2005-09-19 04:54:44

by Martin v. Löwis

[permalink] [raw]
Subject: Re: [Patch] Support UTF-8 scripts

Bernd Petrovitsch wrote:
>>The specific feature I get is that when I pass a file starting
>>with <utf8sig>#! to execve, Linux will execute the file following
>>the #!. In what way do I get this feature for text in general?
>>And if I do, why is that a problem?
>
>
> After applying this patch it seems that "Linux" is supporting this
> marker officially in general - especially if the kernel supports it.

What makes it seem so? That binfmt_script supports a certain convention
doesn't mean that all other programs also somehow need to support that
convention - and certainly not in the same way.

> I suppose the next kernel patch is to support Win-like CR-LF sequences
> (which is not the case AFAIK).

What makes you suppose that? I have no plans to submit such a patch.

> And though scripts are usually edited/changed/"parsed"/... with an text
> editor, it is not always the case. Therefore the automatic extension to
> *all text files* (especially as the marker basically applies to all text
> files, not only scripts).
> You want to focus just on your patch and ignore the directly implied
> potential problems arising ...

Because there are no problems arising. The next time somebody submits
a patch to cat(1) to strip off UTF-8 signatures, you *then* complain
that this is the wrong thing to do, because it violates the
specification of cat.

This reasoning is just flawed: it is like saying to a web browser
developer: "don't _support_ XHTML, because there are so many tools
which use HTML 4".

> Apparently I have to repeat: If you do `cat a.txt b.txt >c.txt` where
> a.txt and b.txt have this marker, then c.txt have the marker of b.txt
> somewhere in the middle. Does this make sense in anyway?

Indeed, it does. There is nothing inherently wrong with having
the marker in the middle.

> How do I get rid of the marker in the middle transparently?

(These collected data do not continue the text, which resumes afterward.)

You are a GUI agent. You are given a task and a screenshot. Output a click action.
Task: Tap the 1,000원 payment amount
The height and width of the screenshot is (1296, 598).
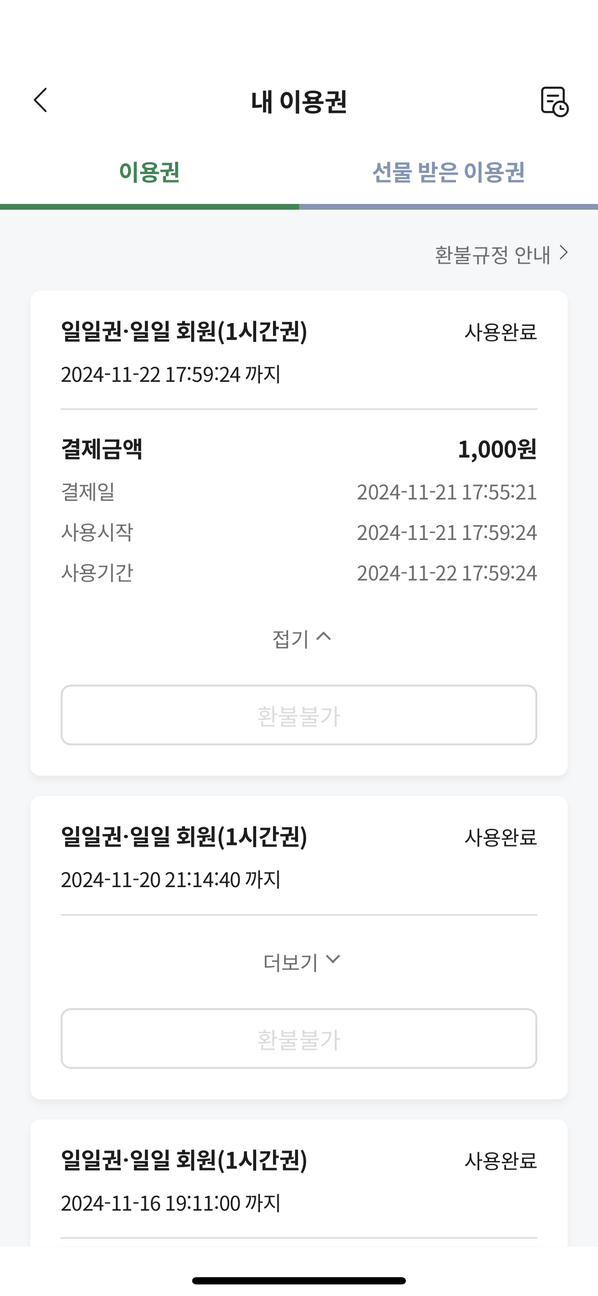[x=496, y=449]
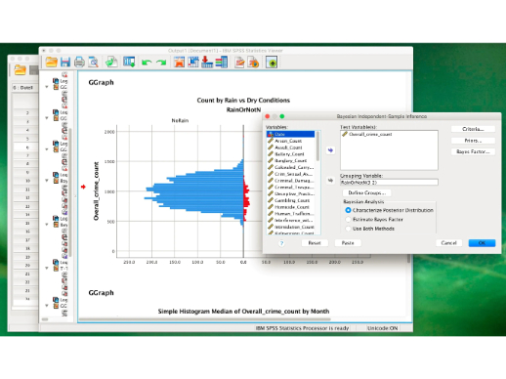Select Estimate Bayes Factor option
506x379 pixels.
pyautogui.click(x=348, y=220)
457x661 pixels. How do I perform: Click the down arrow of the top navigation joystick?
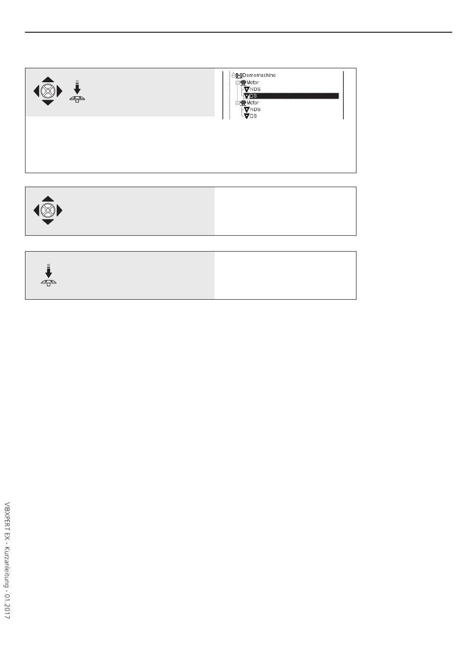tap(48, 102)
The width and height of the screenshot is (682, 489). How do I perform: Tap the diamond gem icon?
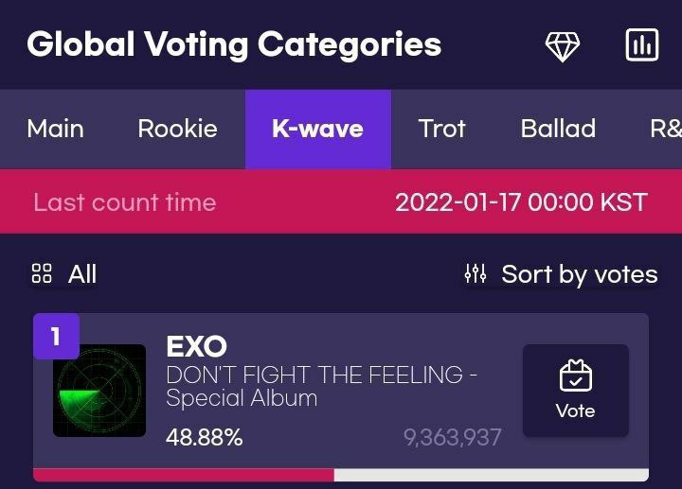[563, 46]
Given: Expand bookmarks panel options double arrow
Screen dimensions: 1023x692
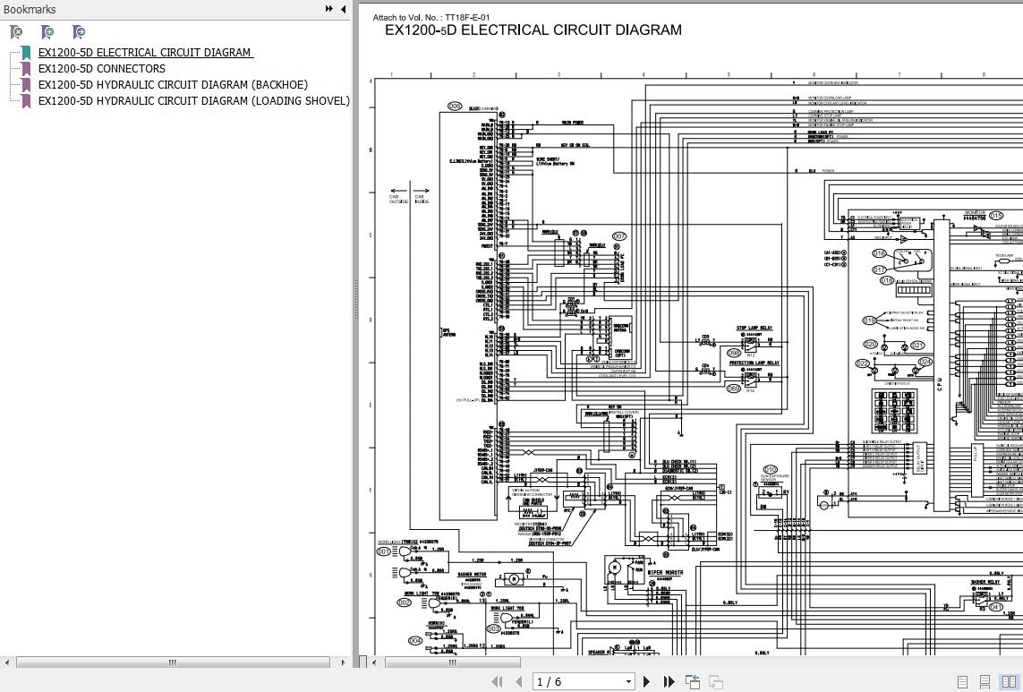Looking at the screenshot, I should pyautogui.click(x=329, y=9).
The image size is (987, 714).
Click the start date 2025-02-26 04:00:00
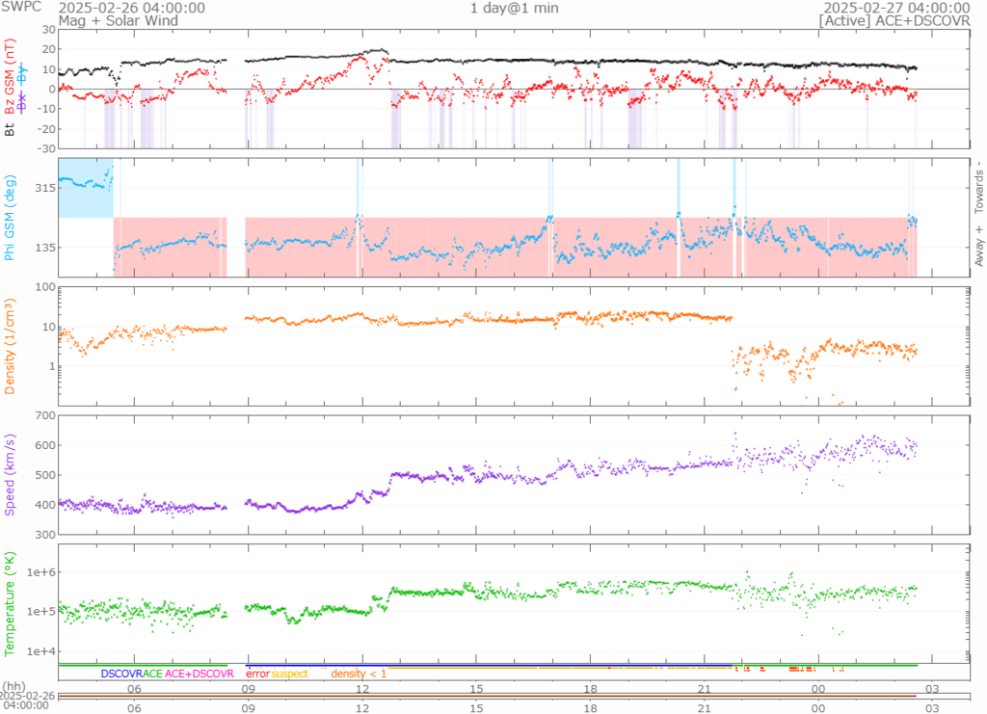pos(131,8)

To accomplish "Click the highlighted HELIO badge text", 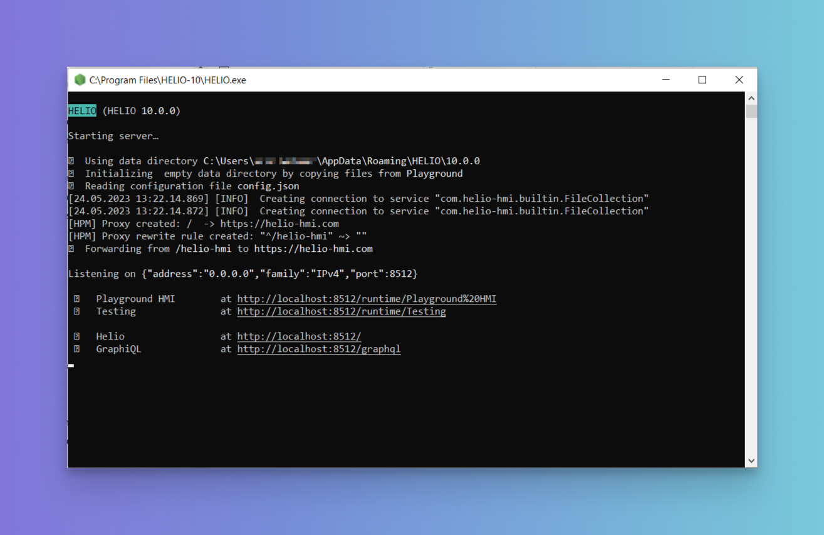I will tap(82, 111).
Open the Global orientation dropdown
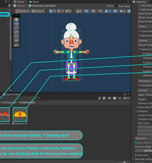This screenshot has width=152, height=163. [x=38, y=11]
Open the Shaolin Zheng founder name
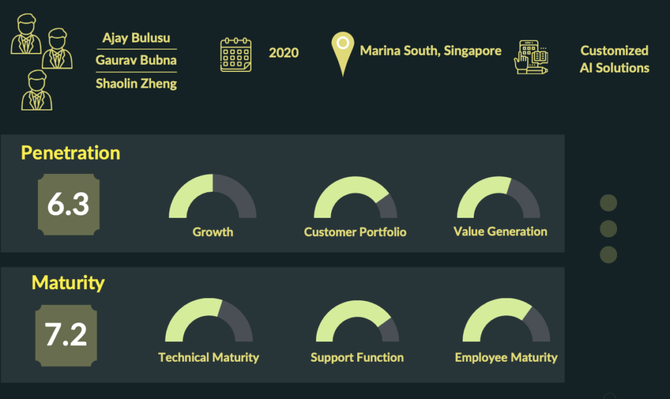Screen dimensions: 670x399 136,83
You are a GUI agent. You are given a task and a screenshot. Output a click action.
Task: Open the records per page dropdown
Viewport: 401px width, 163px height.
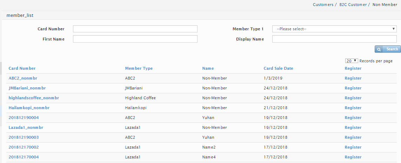(351, 61)
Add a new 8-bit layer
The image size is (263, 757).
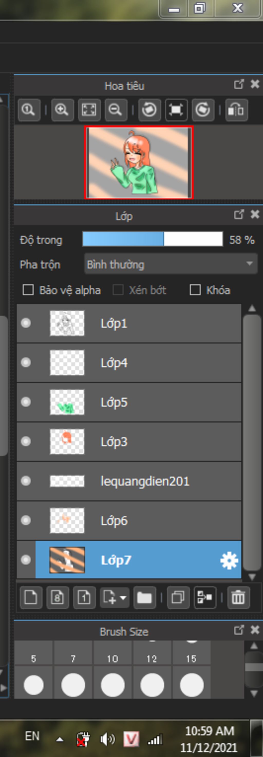58,597
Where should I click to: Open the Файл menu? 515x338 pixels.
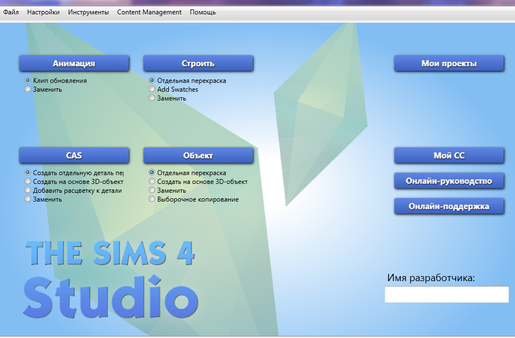(11, 12)
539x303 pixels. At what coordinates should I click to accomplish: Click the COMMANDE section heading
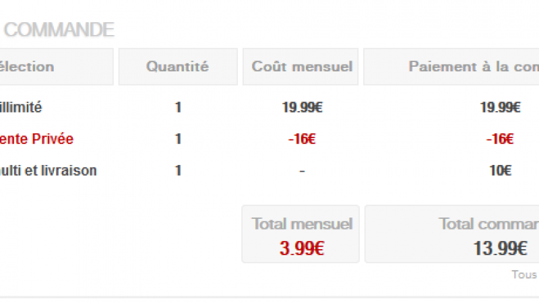click(59, 30)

http://www.unicode.org/faq/utf_bom.html#38

>>What the editor displays as the number of "things" is up to its own.
>>The output of wc -c will always be the same as the one of ls -l,
>>as wc -c does *not* give you characters:
>>
>> -c, --bytes
>> print the byte counts
>>
>>You might have been thinking of 'wc -m'.
>
>
> It depends on the definition of "character". There are other standards
> which define "character" as "byte".

Certainly. However, you specifically talked about 'wc -c', and, in
wc(1), atleast in the implementation commonly used on Linux, characters
and bytes are not the same.

>>It depends on the editor I use, of course
>
>
> No, more on the OS the editor runs on.

You talked about Windows specifically. On Windows, most editors give you
the choice of chosing the line ending, and will preserve whatever line
ending they find when adding new lines to a file.

Regards,
Martin


2005-09-19 08:26:28

by Bernd Petrovitsch

[permalink] [raw]
Subject: Re: [Patch] Support UTF-8 scripts

On Mon, 2005-09-19 at 06:54 +0200, "Martin v. Löwis" wrote:
> Bernd Petrovitsch wrote:
> >>The specific feature I get is that when I pass a file starting
> >>with <utf8sig>#! to execve, Linux will execute the file following
> >>the #!. In what way do I get this feature for text in general?
> >>And if I do, why is that a problem?
> >
> > After applying this patch it seems that "Linux" is supporting this
> > marker officially in general - especially if the kernel supports it.
>
> What makes it seem so? That binfmt_script supports a certain convention
> doesn't mean that all other programs also somehow need to support that
> convention - and certainly not in the same way.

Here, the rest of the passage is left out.